ユリを先頭にしてその後ろをレイジが追いかけるように自転車を下り坂で走らせる(自転車の並列走行はやめましょう)。

ときめく様なムードも何もないね。

直列で自転車を走らせているため特に会話も無く、淡々とした帰路。

読んでる方からしたら何の面白みも無い状況が打開されたのは、下り坂を終えて中心街を走り、上り坂に差し掛かった時のこと(ちなみに俺とユリの家は中心街から少しだけ登ったところにある。といっても中心街まで徒歩15分くらいなので、山奥ってわけじゃないです)。

上り坂になったため自転車を降り、道もが広いため並んで歩く。

俺は話題を探しながら夜空を見上げている。

ユリは何か考えているように俯いている。

そんな時間が少し経ったあと俺のほうからやっと口を開き、


「なんかこの状況ってさ、入部してすぐにパート全員でハンバーガー食べにいった時の帰りみたいだな」


「うん」


「お前まだあの時は初々しくて可愛げがあったんだが…」


「だが…何よ」


「(ニヤニヤ)」


「バカにして…もう知らない」


怒ったのか、ユリはちょっと歩幅を大きくしてスタスタと先に行ってしまった。


「2ヶ月経ってこういう会話できるようになったんだな!お前も俺に手ぇ出すようになったし!」


「何?手ぇ出されて喜んでんの?変態!」


「別に喜んではないよ。そんな趣味は無いし」


「そう?カナさんにちょっかい出されてるとき、嬉しそうだけど?」


「お、何?嫉妬してんの?」


「はぁ~?嫉妬?なワケないじゃん!嫉妬するならもっと優しい言葉をかけてくれて頼れる男がいいし」


そんな中身の無い会話を繰り返していると、いつの間にかもうユリの家の近くまできてしまった。


「ここまででいい…」


「おう、わかった。
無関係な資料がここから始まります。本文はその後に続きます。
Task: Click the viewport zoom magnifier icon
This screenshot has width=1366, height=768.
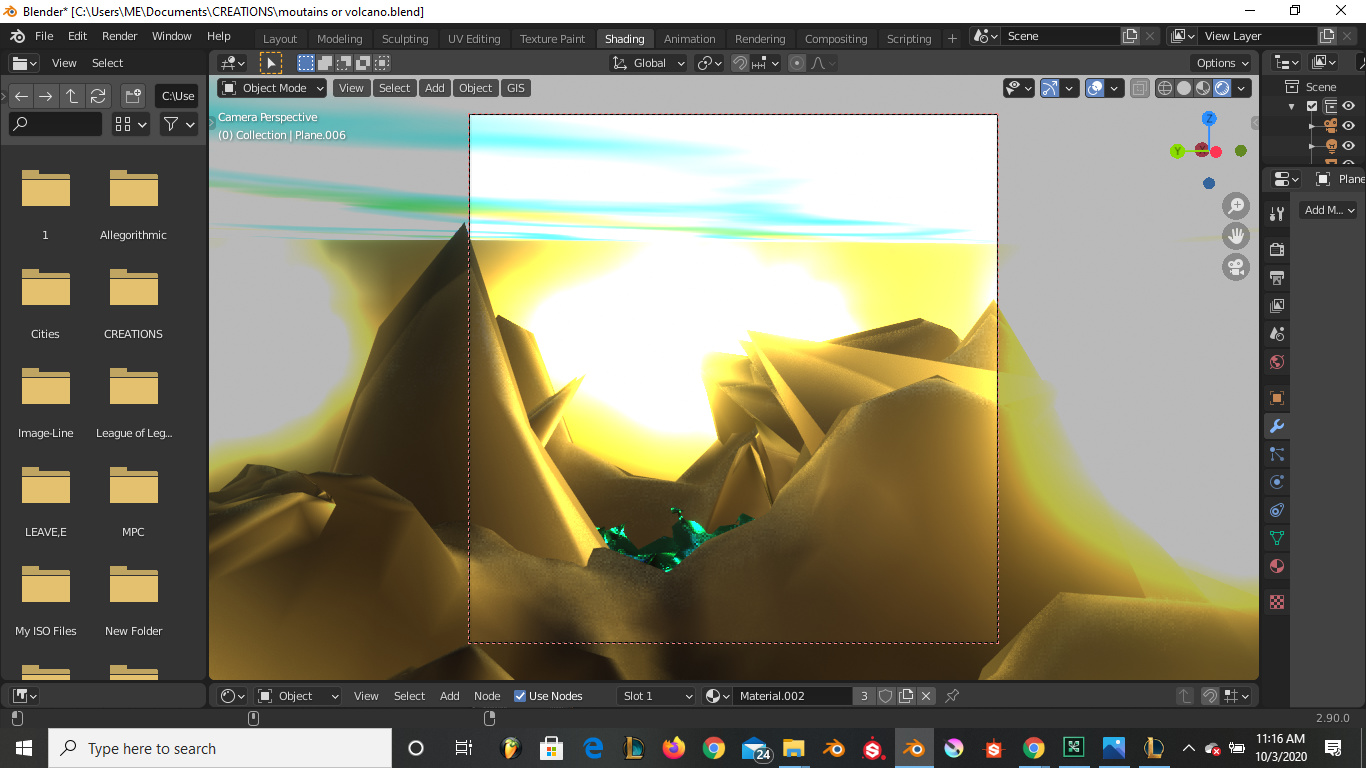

じゃな」


手を振って、ユリに背中を向けようとすると、


「明日!」


急にユリの声がして、俺はユリの方に再度顔を向けた。


「明日、頑張ろうね」


あまりに急なことでびっくりして数秒口をポカンと開けたままだった。


「な…何よ」


「いや、さっき言ったハンバーガー食べにいった時の帰りの時以来の前向きな言葉だな、と」


「なにそれ。私ってそんなにネガティブ女?」


「いやぁ、そういうわけじゃなくてさ、俺にそんな言葉かけてくれるなんて久々だなぁと。もしかしてお前…」


「残念ながら別にレイジが期待しているような特別な意味なんてないし。ただ明日の定演を成功させたいだけだし」


ユリはレイジから目を逸らし、プイッと向こうを向いてしまった。

俺はまた数秒してから苦笑しながら、


「そっか。うん、頑張ろうな!」


ちょっと声を張ってユリに言った。

ユリはちょっとモゴモゴしながらも、結局笑顔になって「うん、じゃ、オヤスミ」と言って帰っていった。

ユリの後姿をちょっとだけ見届けて、俺もまた自転車を引き始めた。

ユリって俺のことどう思ってるんだろ?別に嫌われてはないと思うけど、好かれてるんかな?どうなんだろ?とか思いながら。

一方のユリは、一心不乱に自転車を引いて走って家まで帰っていった。

そんなこんなで、明日は俺とユリのデビュー戦です。